══ Provided information ══

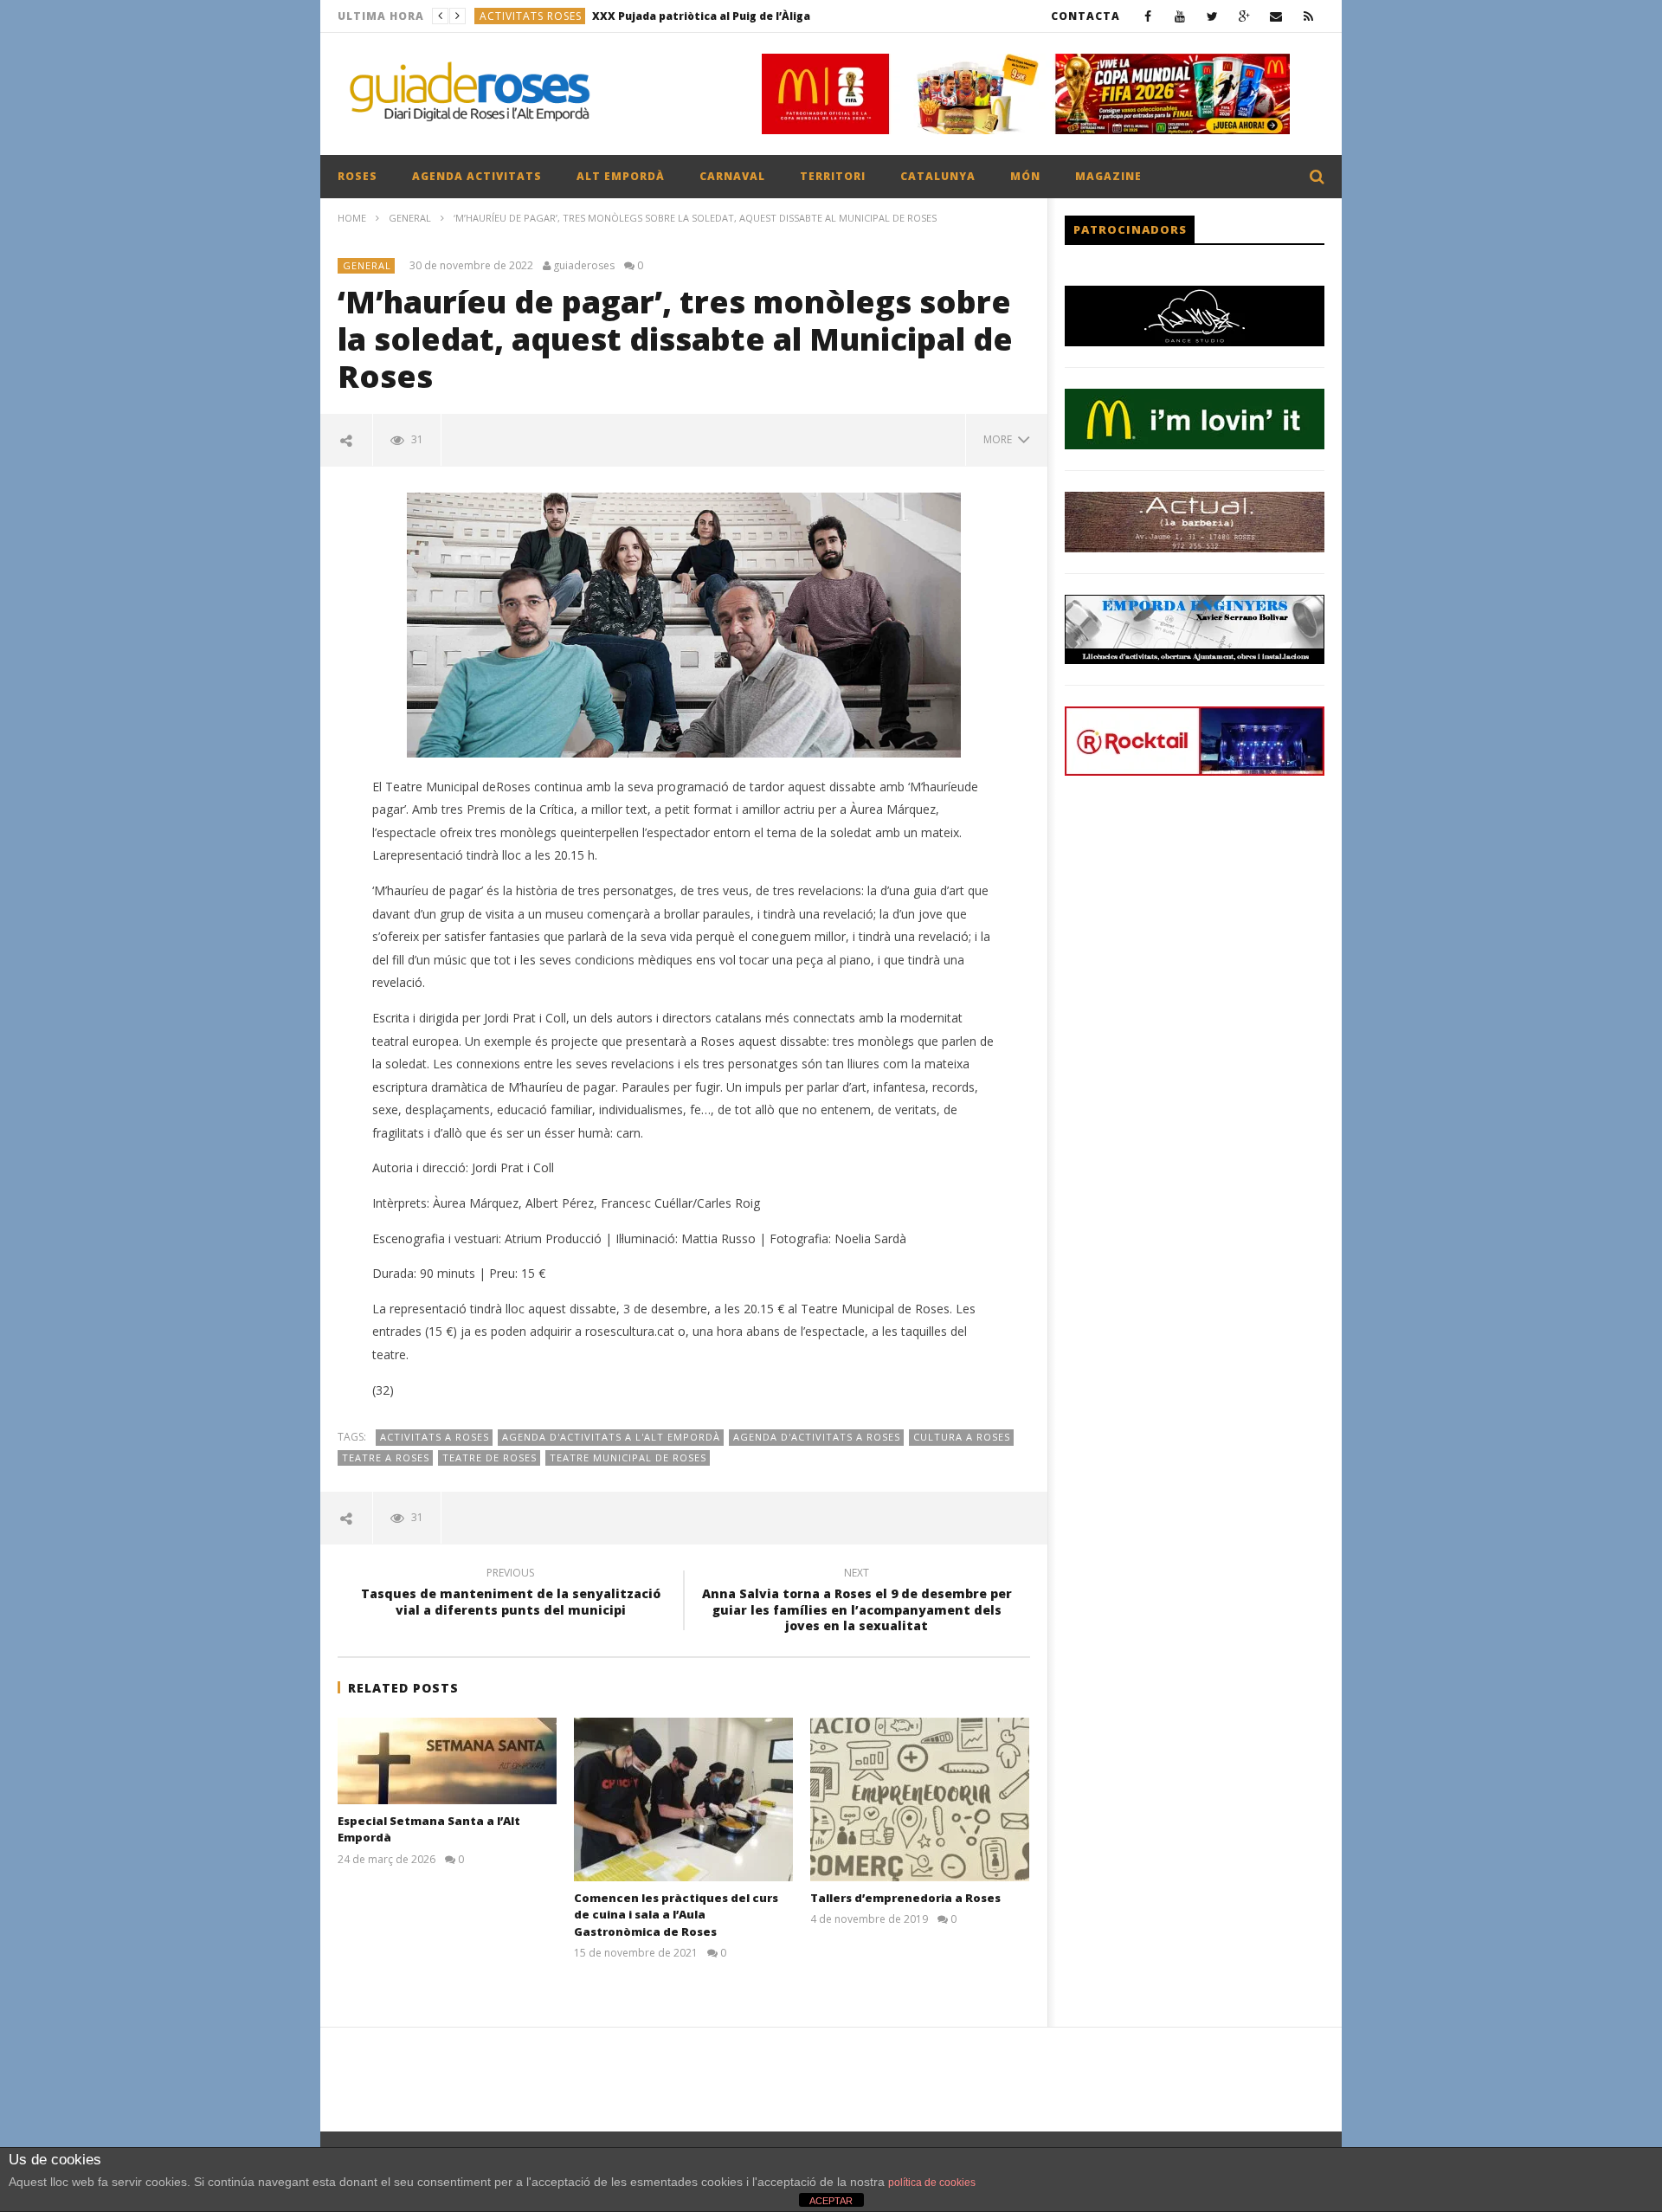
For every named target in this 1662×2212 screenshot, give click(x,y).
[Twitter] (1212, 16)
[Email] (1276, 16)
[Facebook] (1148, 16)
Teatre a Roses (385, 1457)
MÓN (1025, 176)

═══
══ Provided information ══

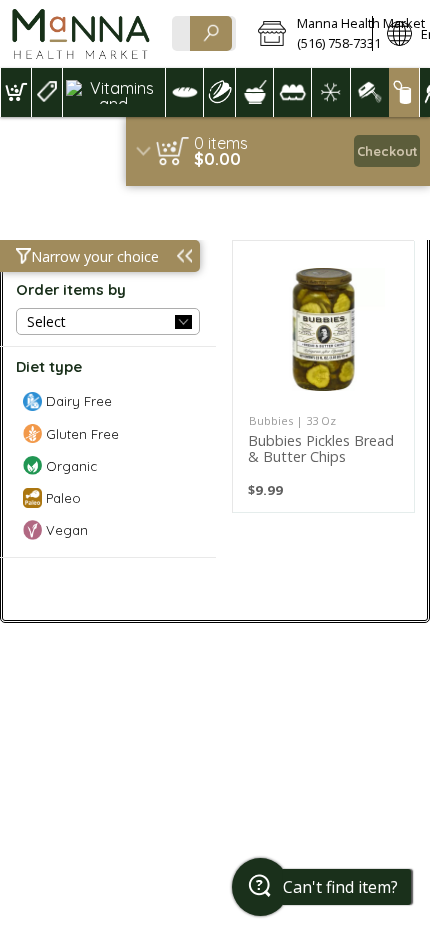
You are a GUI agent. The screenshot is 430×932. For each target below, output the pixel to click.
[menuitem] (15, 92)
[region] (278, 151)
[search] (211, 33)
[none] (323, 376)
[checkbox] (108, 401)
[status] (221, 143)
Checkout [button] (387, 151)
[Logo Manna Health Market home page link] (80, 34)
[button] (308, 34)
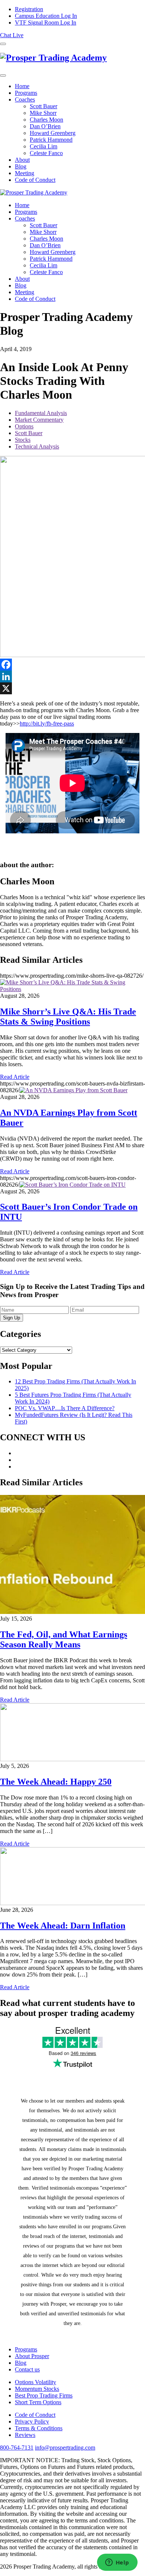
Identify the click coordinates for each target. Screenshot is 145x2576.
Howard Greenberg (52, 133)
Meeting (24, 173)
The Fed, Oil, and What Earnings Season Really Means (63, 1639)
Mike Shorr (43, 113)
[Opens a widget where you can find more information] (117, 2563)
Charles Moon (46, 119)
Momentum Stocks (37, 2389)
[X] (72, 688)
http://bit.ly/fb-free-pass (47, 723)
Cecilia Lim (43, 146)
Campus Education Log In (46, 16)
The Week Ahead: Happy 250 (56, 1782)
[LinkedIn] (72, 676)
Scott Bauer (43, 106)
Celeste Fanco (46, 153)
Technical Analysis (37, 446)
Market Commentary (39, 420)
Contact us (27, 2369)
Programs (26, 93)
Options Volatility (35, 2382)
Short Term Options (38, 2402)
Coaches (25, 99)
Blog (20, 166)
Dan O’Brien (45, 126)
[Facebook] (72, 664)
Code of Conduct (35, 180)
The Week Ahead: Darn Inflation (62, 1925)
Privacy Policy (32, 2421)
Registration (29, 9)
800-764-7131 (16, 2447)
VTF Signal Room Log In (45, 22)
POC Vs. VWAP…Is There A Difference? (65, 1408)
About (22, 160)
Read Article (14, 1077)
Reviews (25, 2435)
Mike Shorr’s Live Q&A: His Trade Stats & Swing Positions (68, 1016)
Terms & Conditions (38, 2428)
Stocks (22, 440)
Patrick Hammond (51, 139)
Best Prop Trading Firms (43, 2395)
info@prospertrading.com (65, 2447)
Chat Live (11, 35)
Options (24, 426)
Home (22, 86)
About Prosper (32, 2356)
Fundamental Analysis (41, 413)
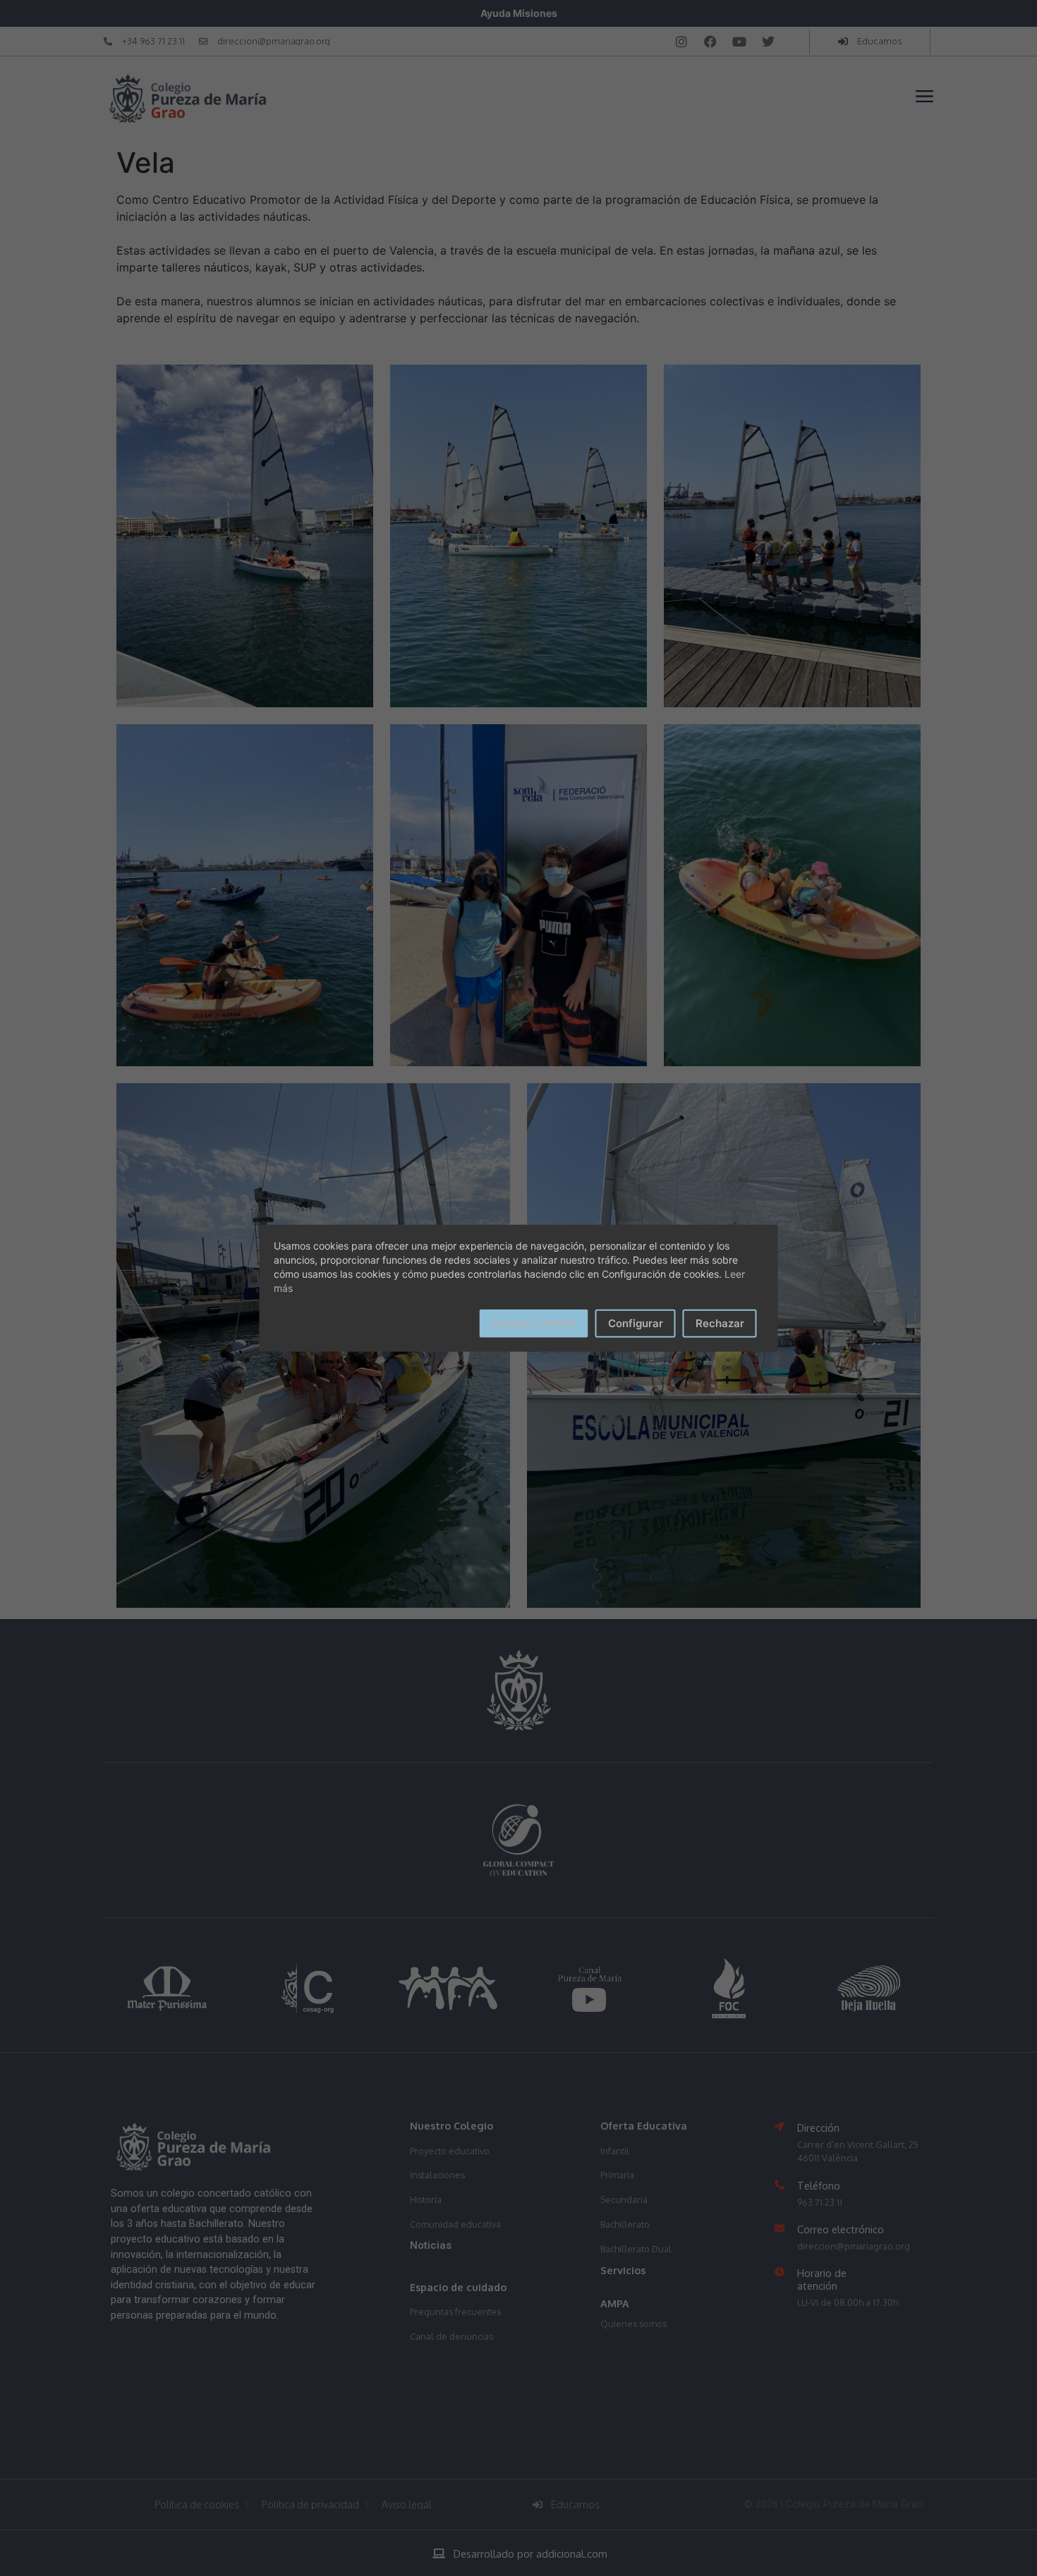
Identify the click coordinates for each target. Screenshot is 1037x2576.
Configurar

═══

For each line above that includes "Ahead", copy the line.

The Week Ahead: Happy 250 (56, 1782)
The Week Ahead: Darn Inflation (62, 1925)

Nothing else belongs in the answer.